Formation of N-mononitrosopiperazine in the stomach and its excretion in the urine after oral intake of piperazine

Abstract

Piperazine, a secondary amine widely used as an anthelmintic drug, nitrosates rapidly in vitro to form two N-nitrosamines. Anhydrous piperazine and a drug formulation were found to have a content of 0.2 to 20 micrograms of the suspected carcinogen N-mononitrosopiperazine per gram piperazine, but no detectable amounts of the carcinogen N,N'-dinitrosopiperazine. The aim of this study was to investigate the possible nitrosation of the drug piperazine in man. Thirty minutes after oral administration of 480 mg piperazine to four fasting, healthy, male volunteers, gastric juice contained 140 to 230 micrograms/liter N-mononitrosopiperazine as determined by gas chromatography-thermal energy analysis.

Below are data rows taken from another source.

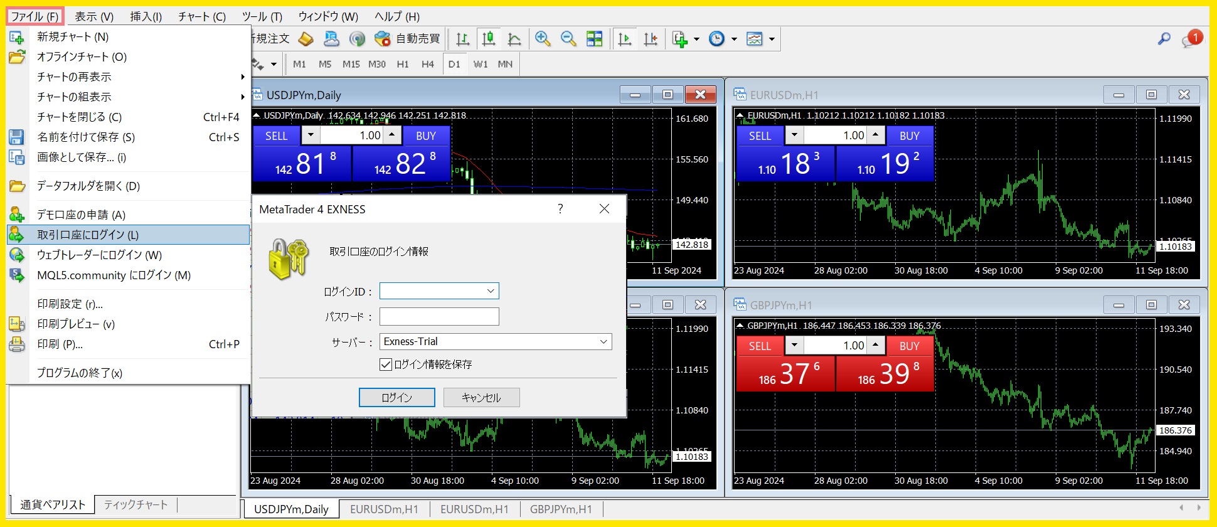Uncheck the ログイン情報を保存 checkbox

(x=386, y=365)
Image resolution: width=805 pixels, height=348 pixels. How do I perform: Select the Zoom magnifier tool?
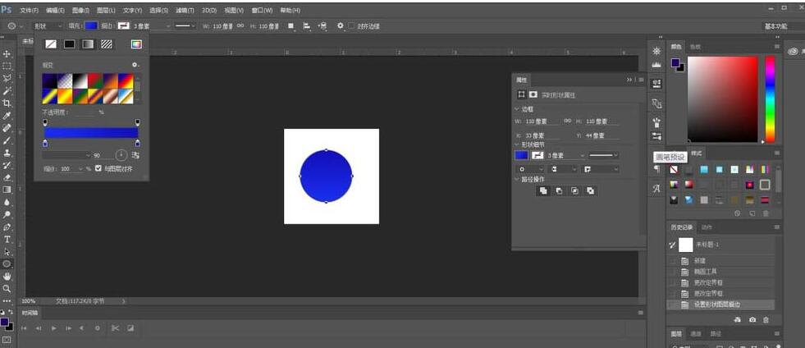(x=7, y=288)
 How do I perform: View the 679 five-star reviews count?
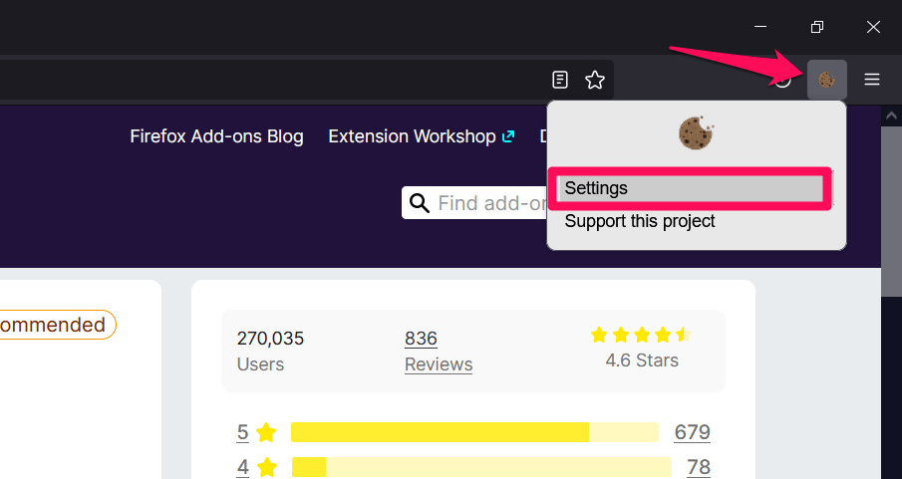click(692, 432)
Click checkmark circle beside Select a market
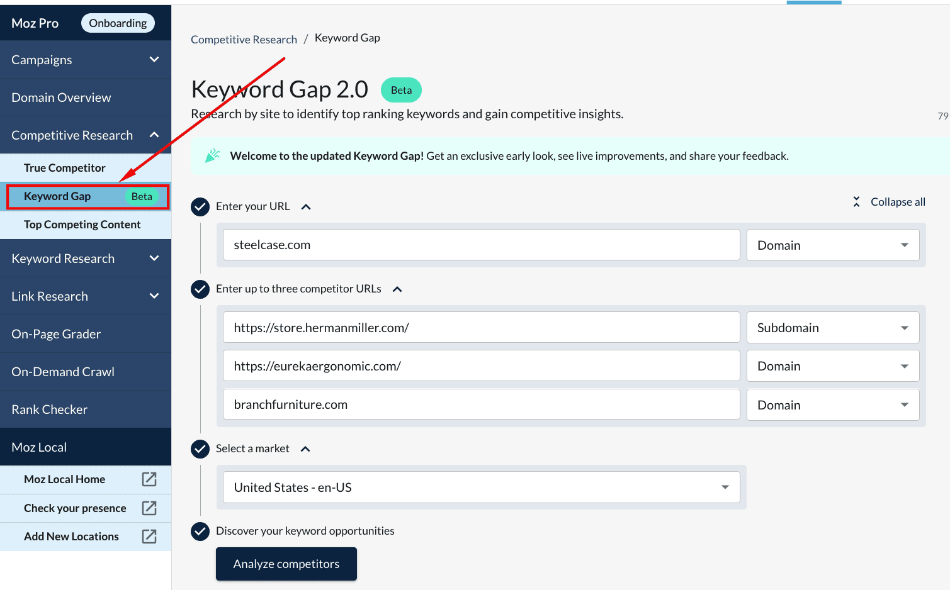950x590 pixels. click(x=200, y=449)
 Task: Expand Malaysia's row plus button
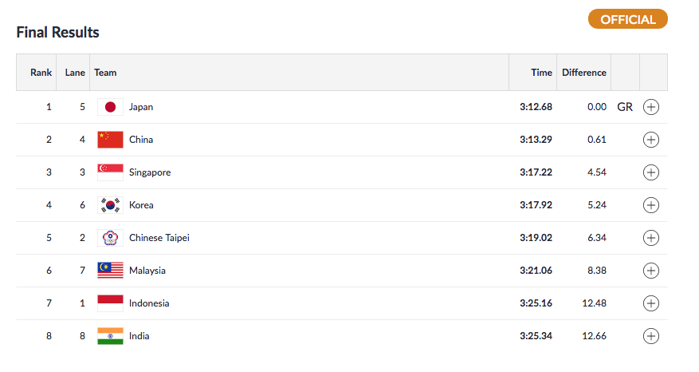[x=651, y=271]
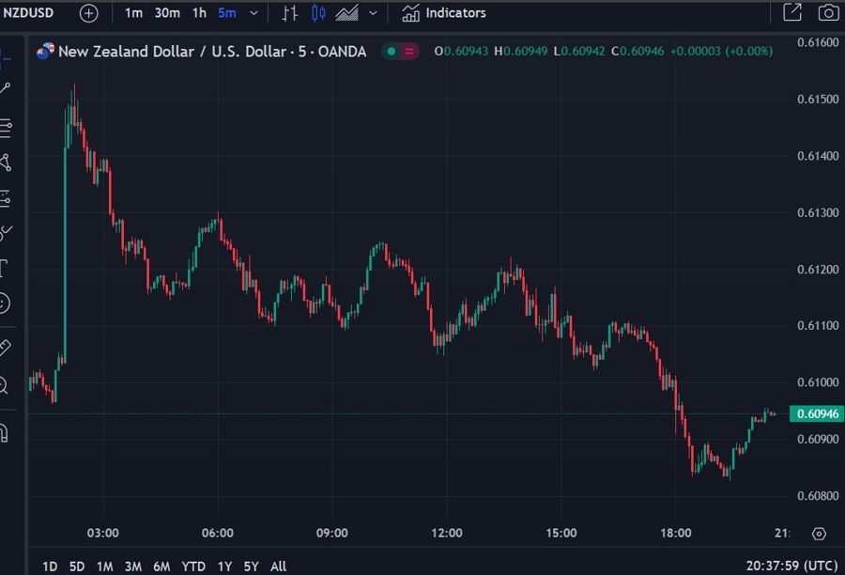This screenshot has height=575, width=845.
Task: Select the ruler measure tool
Action: [4, 348]
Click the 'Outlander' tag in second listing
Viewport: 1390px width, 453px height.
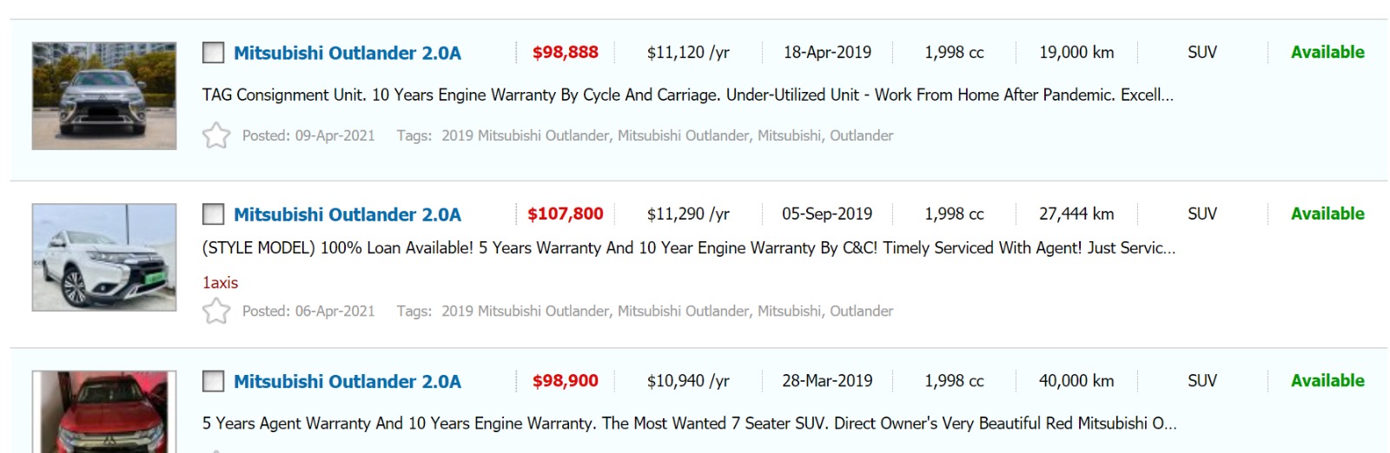point(861,311)
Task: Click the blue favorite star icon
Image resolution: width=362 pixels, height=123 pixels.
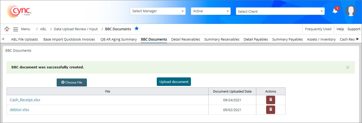Action: pyautogui.click(x=137, y=29)
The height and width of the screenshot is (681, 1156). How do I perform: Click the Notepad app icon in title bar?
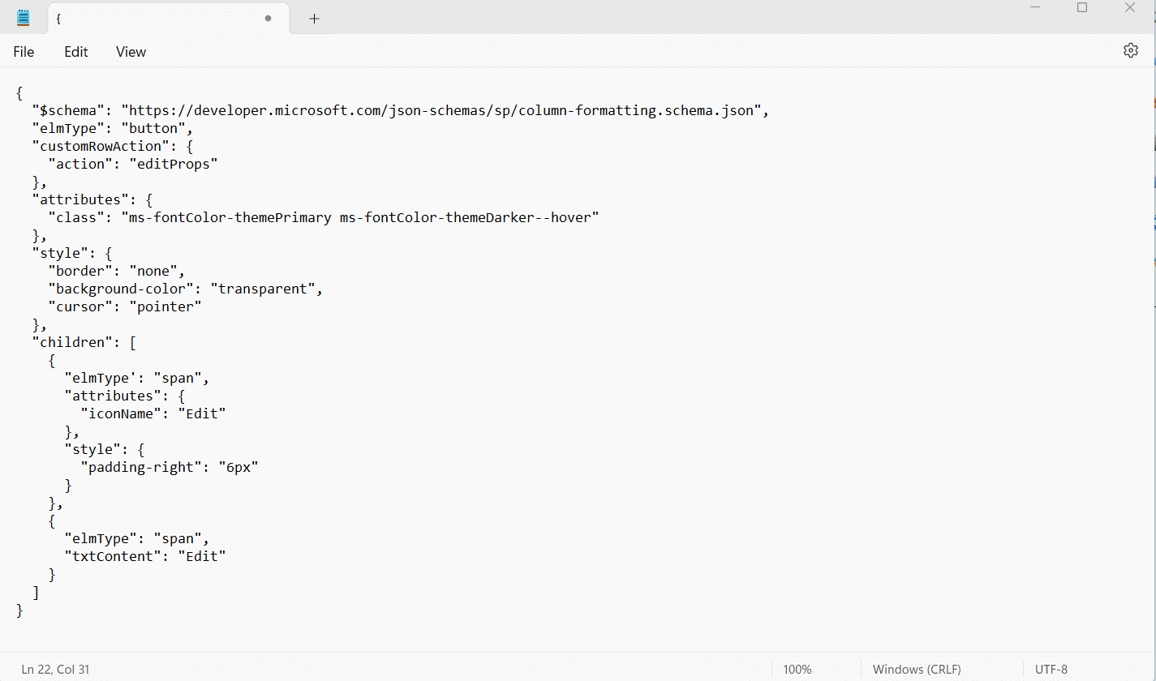24,18
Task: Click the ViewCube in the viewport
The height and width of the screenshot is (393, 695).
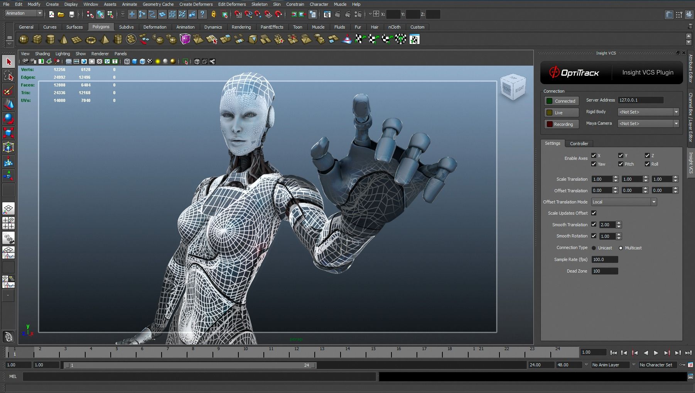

The total amount produced by endogenous formation in the stomach is estimated to have been 30 to 66 micrograms. N-Mononitrosopiperazine was not detected in blood, but was excreted in the urine, mainly in the first 6 hr (0.07 to 2.1 micrograms) with half of this appearing within 3 hr. Internal acidification of the urine did not affect the excretion or content. N,N'-Dinitrosopiperazine was not found in any sample of gastric juice, blood, or urine. The excretion of piperazine was in accordance with earlier findings. Coadministration of 2 g ascorbic acid resulted in a significant but incomplete and varying inhibition of both the nitrosation in the stomach and the excretion in urine.